> **WORK REQUIRED**:
Convert the data below into a JSON list of strings, with one string per line and no entries for blank lines. Leave the pictures out of the answer.

> **PROVIDED DATA**:

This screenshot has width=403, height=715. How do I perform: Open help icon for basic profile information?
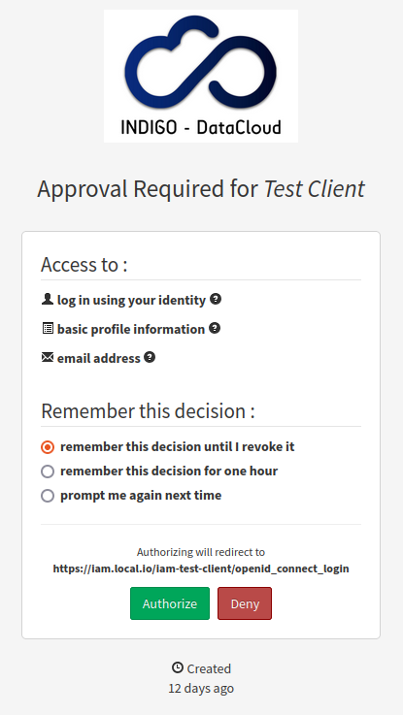pos(215,328)
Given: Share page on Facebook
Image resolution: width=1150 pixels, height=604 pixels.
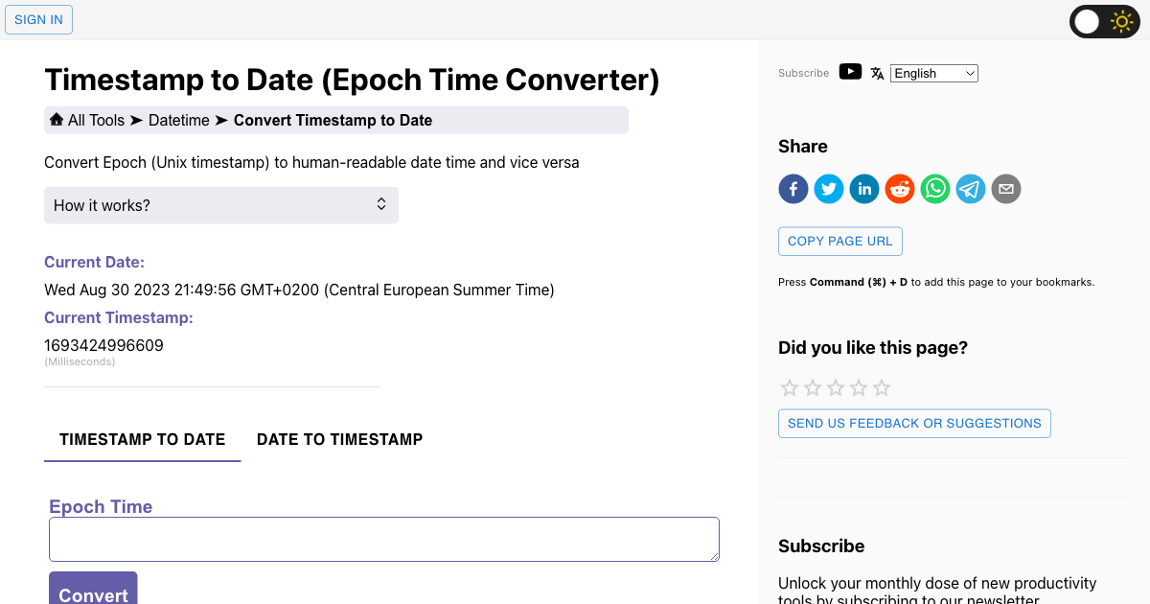Looking at the screenshot, I should [794, 189].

> **RESPONSE TO THIS TASK**:
[
  "This screenshot has width=403, height=715. How do I perform: Open help icon for basic profile information?",
  "pos(215,328)",
  "Given: Share page on Facebook",
  "Image resolution: width=1150 pixels, height=604 pixels.",
  "Looking at the screenshot, I should [794, 189]."
]